**What is needed**
Using only the entries below, copy exactly the lines that begin at the one with "309x398 pixels. Task: Expand" and end at the one with "Task: Click the chevron after Home breadcrumb", both included. Drop the pictures.

**Source material**
###
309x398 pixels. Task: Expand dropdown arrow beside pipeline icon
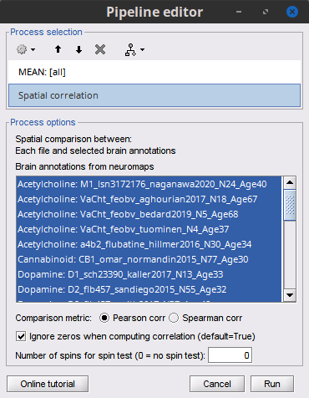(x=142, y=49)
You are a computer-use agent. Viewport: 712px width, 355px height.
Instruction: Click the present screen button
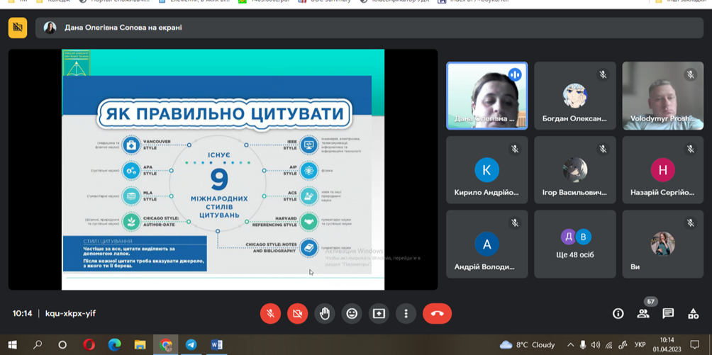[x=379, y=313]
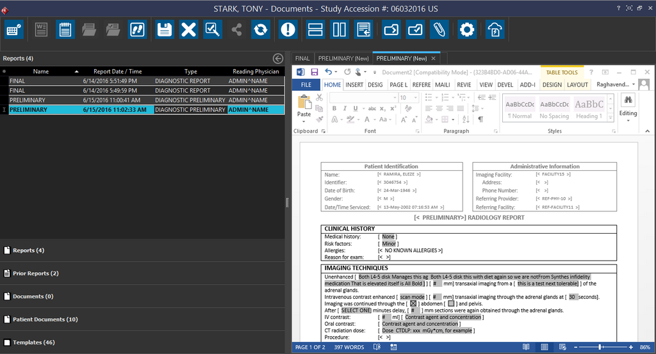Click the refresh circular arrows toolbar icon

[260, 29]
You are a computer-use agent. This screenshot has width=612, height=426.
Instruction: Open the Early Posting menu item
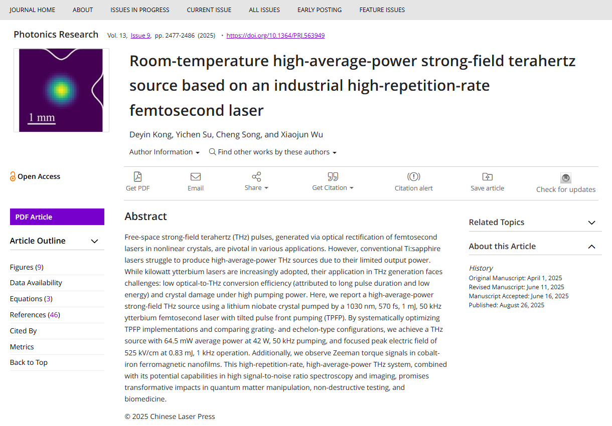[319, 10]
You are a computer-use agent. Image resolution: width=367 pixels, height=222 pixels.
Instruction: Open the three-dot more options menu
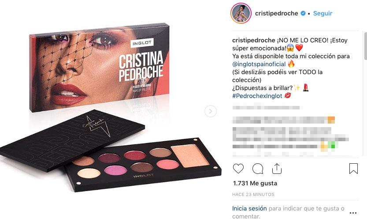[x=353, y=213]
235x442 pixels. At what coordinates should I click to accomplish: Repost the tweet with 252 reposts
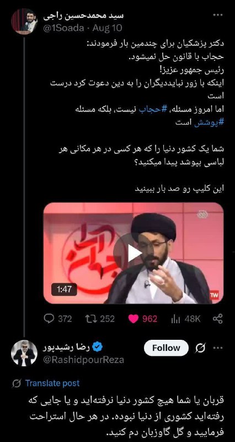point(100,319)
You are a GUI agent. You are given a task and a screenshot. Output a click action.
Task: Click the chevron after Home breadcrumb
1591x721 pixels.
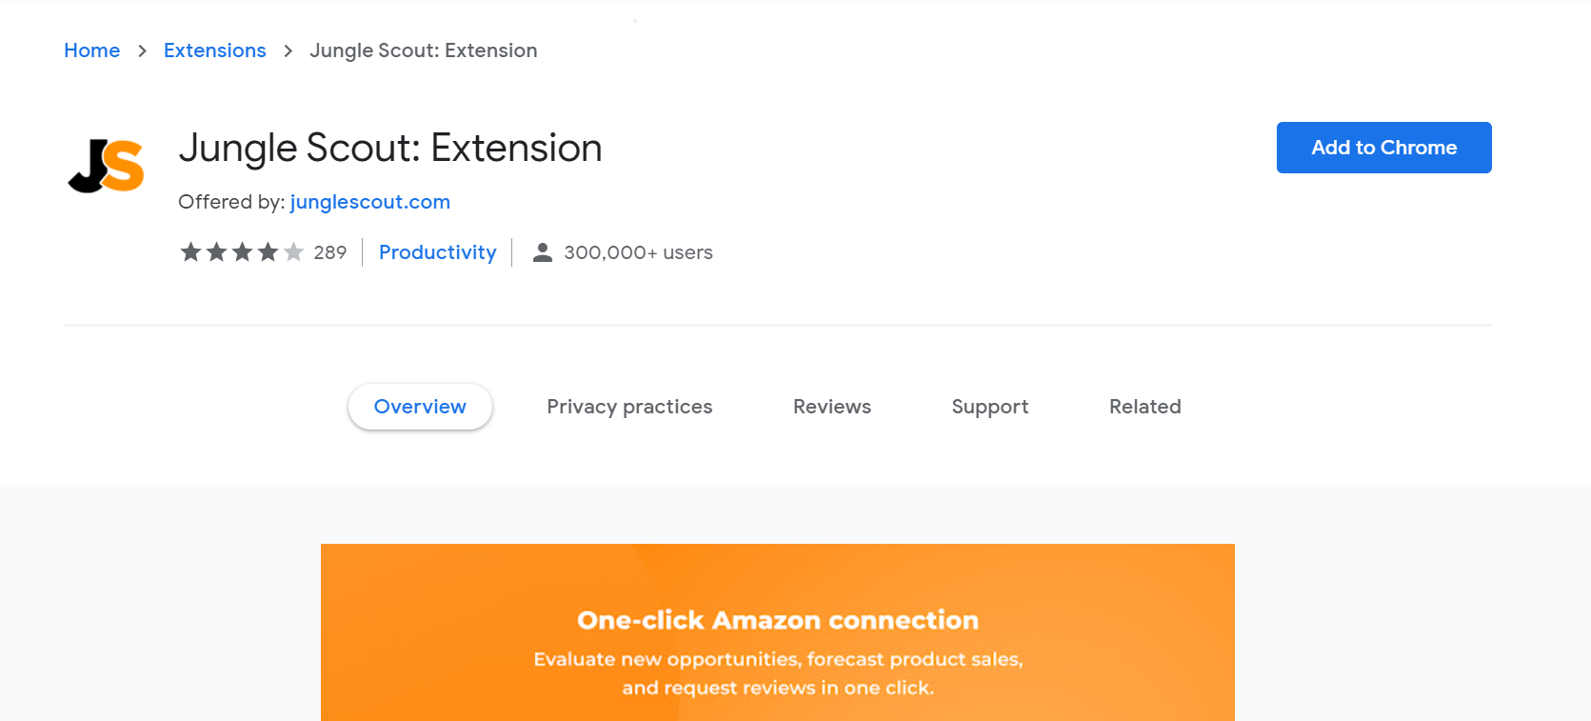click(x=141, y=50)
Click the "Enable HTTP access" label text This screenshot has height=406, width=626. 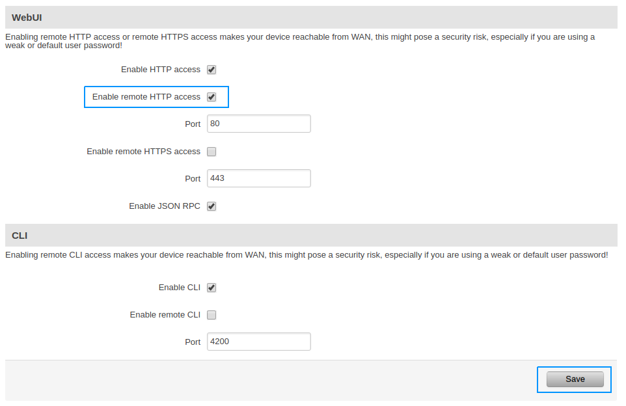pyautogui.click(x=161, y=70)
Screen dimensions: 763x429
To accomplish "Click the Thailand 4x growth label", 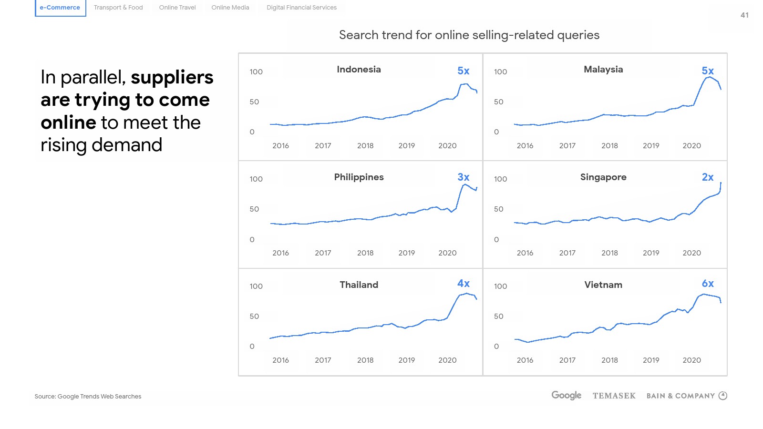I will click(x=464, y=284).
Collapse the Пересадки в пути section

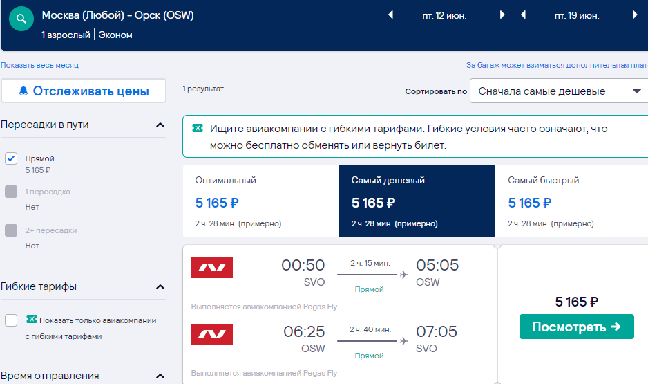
###
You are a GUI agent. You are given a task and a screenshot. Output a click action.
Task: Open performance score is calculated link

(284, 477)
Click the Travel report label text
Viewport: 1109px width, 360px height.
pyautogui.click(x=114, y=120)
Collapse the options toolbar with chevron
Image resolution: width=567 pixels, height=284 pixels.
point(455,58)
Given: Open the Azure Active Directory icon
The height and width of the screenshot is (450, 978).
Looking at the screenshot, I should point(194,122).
###
**Answer below**
309x398 pixels. Task: Expand dropdown arrow beside pipeline icon
(x=142, y=49)
You are a computer-use agent. Viewport: 712px width, 355px height.
Instruction: Click the present screen button
[x=379, y=313]
Click the refresh circular arrows toolbar icon

[260, 29]
You are a computer-use agent. This screenshot has width=612, height=426.
Instruction: Open the Early Posting menu item
[319, 10]
You are a computer-use agent. Image resolution: width=367 pixels, height=222 pixels.
Instruction: Open the three-dot more options menu
[x=353, y=213]
235x442 pixels. At what coordinates should I click to accomplish: Repost the tweet with 252 reposts
point(100,319)
You are a GUI agent. You are given a task and a screenshot. Output a click action.
Task: Click the chevron after Home breadcrumb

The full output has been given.